> **Assigned task**:
Take the data that follows and retype it word for word.

Entries supplied START

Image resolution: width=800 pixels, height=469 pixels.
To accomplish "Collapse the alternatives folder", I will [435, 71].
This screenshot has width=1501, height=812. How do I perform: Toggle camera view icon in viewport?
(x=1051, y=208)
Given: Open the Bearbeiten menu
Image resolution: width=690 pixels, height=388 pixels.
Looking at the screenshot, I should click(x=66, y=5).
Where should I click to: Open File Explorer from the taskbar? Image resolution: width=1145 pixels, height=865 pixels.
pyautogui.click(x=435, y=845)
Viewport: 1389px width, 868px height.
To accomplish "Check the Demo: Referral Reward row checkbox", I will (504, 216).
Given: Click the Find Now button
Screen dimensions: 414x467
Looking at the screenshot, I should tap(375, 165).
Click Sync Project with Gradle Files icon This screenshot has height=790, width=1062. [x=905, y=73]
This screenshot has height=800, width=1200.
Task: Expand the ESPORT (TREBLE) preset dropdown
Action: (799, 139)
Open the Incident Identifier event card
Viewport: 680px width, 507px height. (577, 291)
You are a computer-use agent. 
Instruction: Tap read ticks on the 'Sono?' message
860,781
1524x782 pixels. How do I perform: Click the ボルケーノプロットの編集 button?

Entries supplied END

> **Response to the exercise**:
Image resolution: width=800 pixels, height=469 pixels.
To accomplish "Collapse the alternatives folder", I will [435, 71].
This screenshot has width=1501, height=812. How do I perform: Toggle camera view icon in viewport?
(x=1051, y=208)
Given: Open the Bearbeiten menu
Image resolution: width=690 pixels, height=388 pixels.
Looking at the screenshot, I should click(x=66, y=5).
Where should I click to: Open File Explorer from the taskbar? Image resolution: width=1145 pixels, height=865 pixels.
pyautogui.click(x=435, y=845)
Viewport: 1389px width, 868px height.
To accomplish "Check the Demo: Referral Reward row checkbox", I will (504, 216).
Given: Click the Find Now button
Screen dimensions: 414x467
Looking at the screenshot, I should tap(375, 165).
Click Sync Project with Gradle Files icon This screenshot has height=790, width=1062. [x=905, y=73]
This screenshot has height=800, width=1200.
Task: Expand the ESPORT (TREBLE) preset dropdown
Action: (799, 139)
Open the Incident Identifier event card
Viewport: 680px width, 507px height. (577, 291)
You are a computer-use agent. 
Instruction: Tap read ticks on the 'Sono?' message
860,781
1524x782 pixels. How do I perform: Click the ボルケーノプロットの編集 button?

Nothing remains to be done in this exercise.